*** Raw data ***

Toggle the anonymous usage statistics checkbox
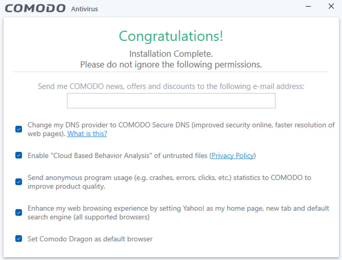342x260 pixels. [18, 182]
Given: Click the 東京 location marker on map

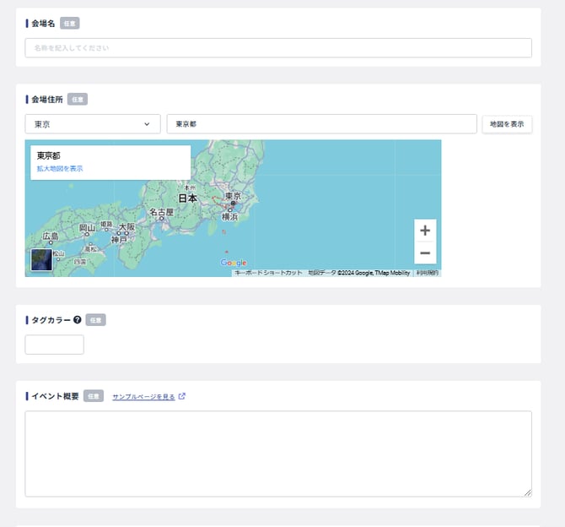Looking at the screenshot, I should point(234,204).
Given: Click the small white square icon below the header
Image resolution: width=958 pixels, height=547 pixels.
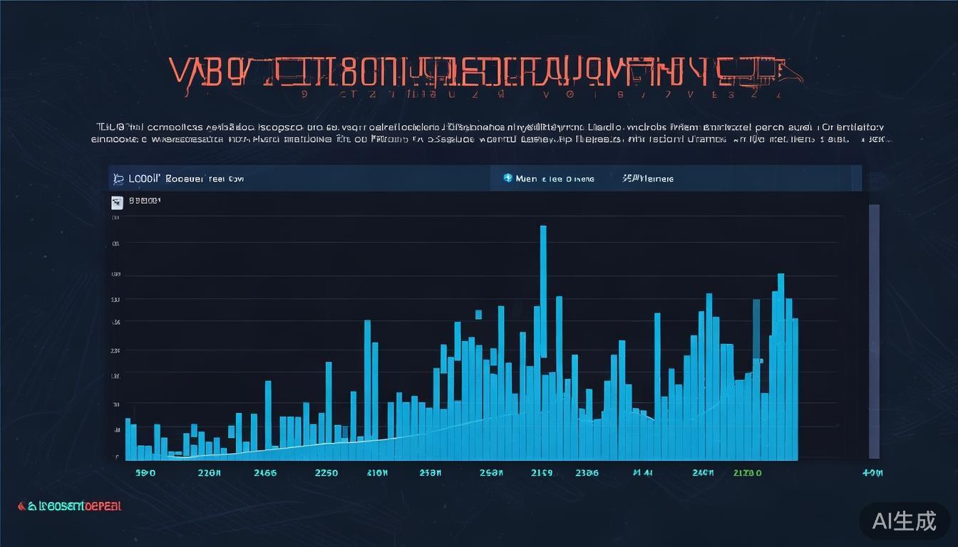Looking at the screenshot, I should [117, 202].
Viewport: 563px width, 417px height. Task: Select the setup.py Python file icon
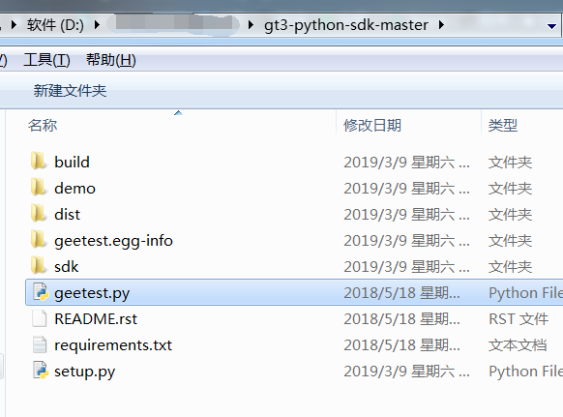click(x=41, y=371)
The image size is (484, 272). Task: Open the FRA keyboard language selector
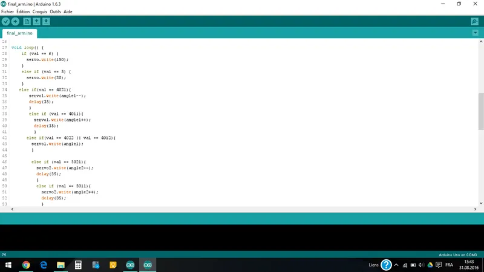(x=449, y=265)

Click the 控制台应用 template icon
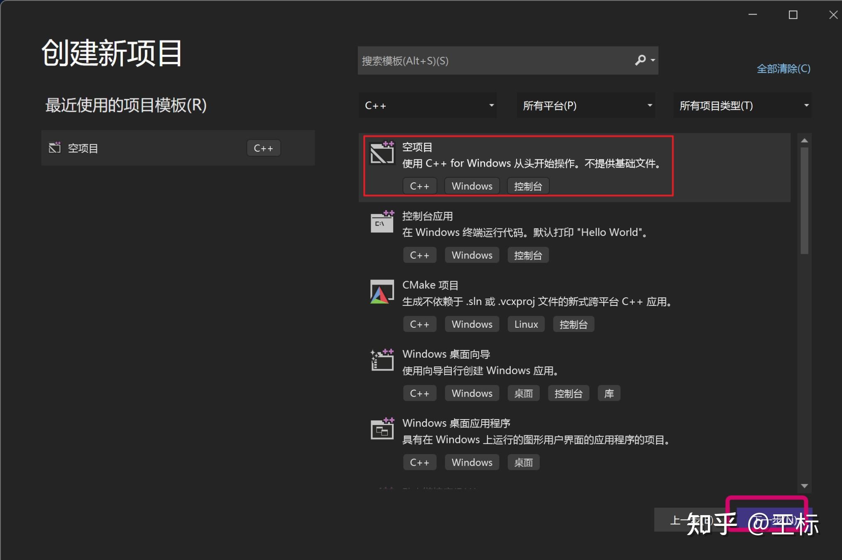(x=382, y=222)
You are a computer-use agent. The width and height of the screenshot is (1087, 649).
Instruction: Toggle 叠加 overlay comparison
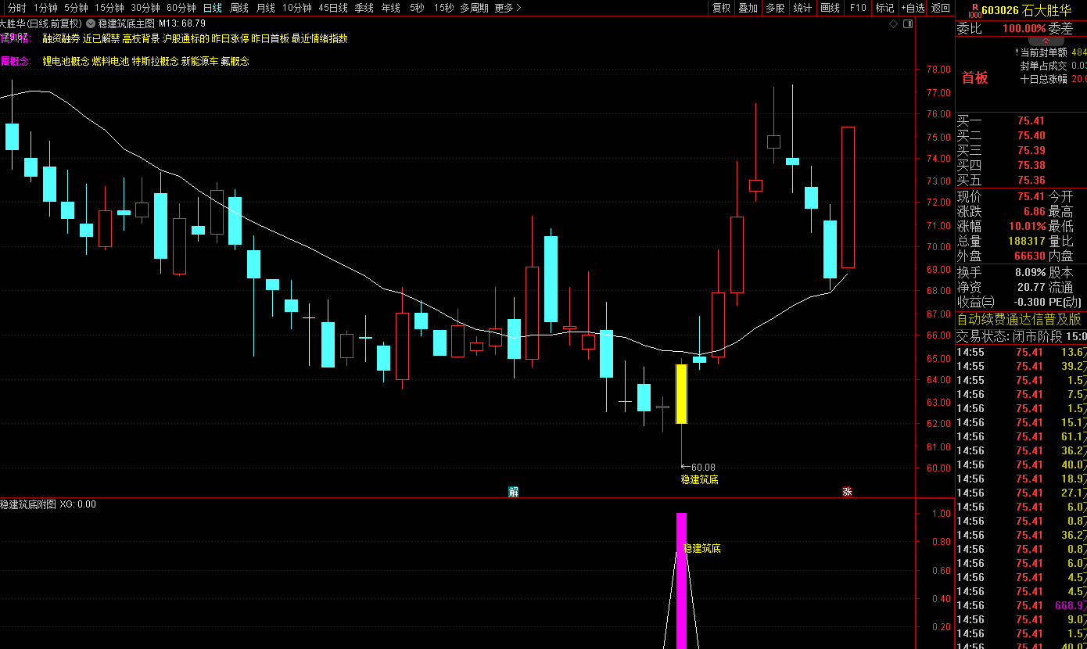pyautogui.click(x=748, y=8)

***

Work instructions: Reproduce all of the data above word for word, omitting the pictures.

Full solution:
Toggle the anonymous usage statistics checkbox
342x260 pixels. [18, 182]
Given: Click the 東京 location marker on map

Looking at the screenshot, I should point(234,204).
Given: Click the small white square icon below the header
Image resolution: width=958 pixels, height=547 pixels.
Looking at the screenshot, I should [117, 202].
Viewport: 563px width, 417px height. Task: Select the setup.py Python file icon
click(x=41, y=371)
The image size is (484, 272). Task: Open the FRA keyboard language selector
(x=449, y=265)

Click the 控制台应用 template icon
(x=382, y=222)
You are a computer-use agent. The width and height of the screenshot is (1087, 649).
Instruction: Toggle 叠加 overlay comparison
pyautogui.click(x=748, y=8)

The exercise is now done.